A. int[ ] a[ ] = new int [5][4] ;

This will create an array of length 5. Each element of this array will be an array of 4 ints.

B. int a[ ][ ] = new int [5][4] ; 
This will create an array of length 5. Each element of this array will be an array of 4 ints.

C. int a[ ][ ] = new int [ ][4] ;

The statement int[ ][4] will not compile, because the dimensions must be created from left to right.

D. int[ ] a[ ] = new int[4][ ] ;

This will create an array of length 4. Each element of this array will be null. But you can assign an array of ints of any length to any of the elements. For example:

a[0] = new int[10];//valid

a[1] = new int[4];//valid

a[2] = new int[]; //invalid because you must specify the length

a[3] = new Object[] //invalid because a[3] can only refer to an array of ints.

This shows that while creating a one dimensional array, the length must be specified but while creating  multidimensional arrays, the length of the last dimension can be left unspecified. Further, the length of multiple higher dimensions after the first one can also be left unspecified if none of the dimensions are specified after it.
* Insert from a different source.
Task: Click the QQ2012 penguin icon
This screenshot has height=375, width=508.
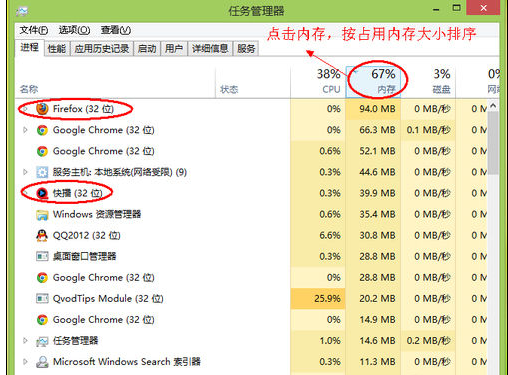Action: (x=42, y=235)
So for example, a[][][][] = new int[4][3][3][5]; is same as a[][][][] = new int[4][][][]; (Note that the first dimension must be specified.)
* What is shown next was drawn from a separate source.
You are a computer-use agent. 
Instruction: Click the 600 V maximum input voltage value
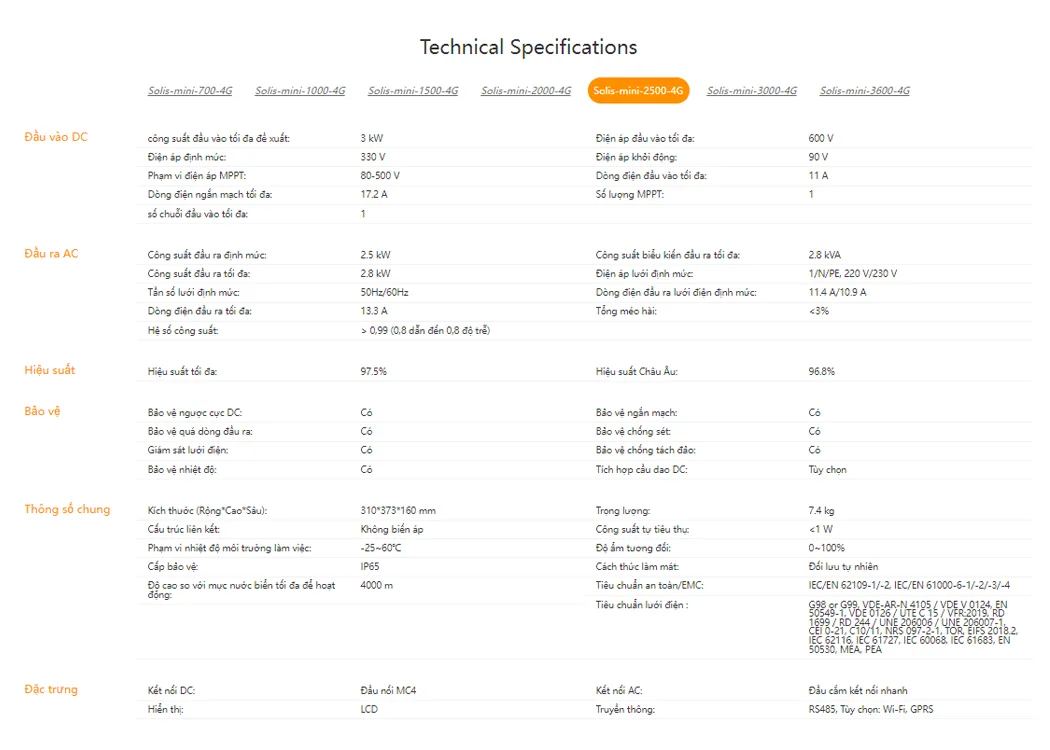point(821,138)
Thus, multidimensional arrays do not have to be symmetrical. 
E. int[ ][ ] a = new int[5][4] ;

This will create an array of length 5. Each element of this array will be an array of 4 ints.
 The [] notation can be placed both before and after the variable name in an array declaration.
int[] ia, ba; // here ia and ba both are int arrays.
int ia[], ba; //here only ia is int array and ba is an int.
Multidimensional arrays are created by creating arrays that can contain references to other arrays .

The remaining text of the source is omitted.